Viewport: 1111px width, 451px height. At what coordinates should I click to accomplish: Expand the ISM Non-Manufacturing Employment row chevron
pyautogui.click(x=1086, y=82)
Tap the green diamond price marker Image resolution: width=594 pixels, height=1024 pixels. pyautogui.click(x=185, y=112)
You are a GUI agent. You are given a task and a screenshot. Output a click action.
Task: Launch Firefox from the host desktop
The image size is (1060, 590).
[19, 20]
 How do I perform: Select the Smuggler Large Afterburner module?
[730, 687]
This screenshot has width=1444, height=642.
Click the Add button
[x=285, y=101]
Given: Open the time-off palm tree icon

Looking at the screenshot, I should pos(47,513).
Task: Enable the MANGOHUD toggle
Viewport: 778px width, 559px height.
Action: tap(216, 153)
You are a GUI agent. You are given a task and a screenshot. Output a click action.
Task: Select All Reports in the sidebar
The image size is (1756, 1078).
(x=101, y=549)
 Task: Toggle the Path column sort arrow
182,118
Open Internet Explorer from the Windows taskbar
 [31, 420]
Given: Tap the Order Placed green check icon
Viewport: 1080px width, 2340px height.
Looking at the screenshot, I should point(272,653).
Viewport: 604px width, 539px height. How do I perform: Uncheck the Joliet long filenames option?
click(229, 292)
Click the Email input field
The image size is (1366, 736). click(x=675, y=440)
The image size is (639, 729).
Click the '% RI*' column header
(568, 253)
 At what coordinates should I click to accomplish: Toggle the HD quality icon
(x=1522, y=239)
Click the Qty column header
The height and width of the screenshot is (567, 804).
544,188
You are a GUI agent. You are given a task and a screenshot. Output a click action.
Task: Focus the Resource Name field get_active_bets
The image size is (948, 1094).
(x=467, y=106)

::::

- **WHAT YOU NEED TO DO**
Exactly reproduce every line found in the records.

- **ANSWER BOX**
Viewport: 1111px width, 451px height. At what coordinates should I click to accomplish: Expand the ISM Non-Manufacturing Employment row chevron
pyautogui.click(x=1086, y=82)
Tap the green diamond price marker Image resolution: width=594 pixels, height=1024 pixels. pyautogui.click(x=185, y=112)
You are a GUI agent. You are given a task and a screenshot. Output a click action.
Task: Launch Firefox from the host desktop
The image size is (1060, 590).
[19, 20]
 How do I perform: Select the Smuggler Large Afterburner module?
[730, 687]
This screenshot has width=1444, height=642.
Click the Add button
[x=285, y=101]
Given: Open the time-off palm tree icon

Looking at the screenshot, I should pos(47,513).
Task: Enable the MANGOHUD toggle
Viewport: 778px width, 559px height.
Action: tap(216, 153)
You are a GUI agent. You are given a task and a screenshot. Output a click action.
Task: Select All Reports in the sidebar
The image size is (1756, 1078).
(x=101, y=549)
 Task: Toggle the Path column sort arrow
182,118
Open Internet Explorer from the Windows taskbar
 [31, 420]
Given: Tap the Order Placed green check icon
Viewport: 1080px width, 2340px height.
Looking at the screenshot, I should point(272,653).
Viewport: 604px width, 539px height. How do I perform: Uncheck the Joliet long filenames option?
click(229, 292)
Click the Email input field
The image size is (1366, 736). click(x=675, y=440)
The image size is (639, 729).
Click the '% RI*' column header
(568, 253)
 At what coordinates should I click to accomplish: Toggle the HD quality icon
(x=1522, y=239)
Click the Qty column header
The height and width of the screenshot is (567, 804).
544,188
You are a GUI agent. You are given a task and a screenshot. Output a click action.
Task: Focus the Resource Name field get_active_bets
The image size is (948, 1094).
(x=467, y=106)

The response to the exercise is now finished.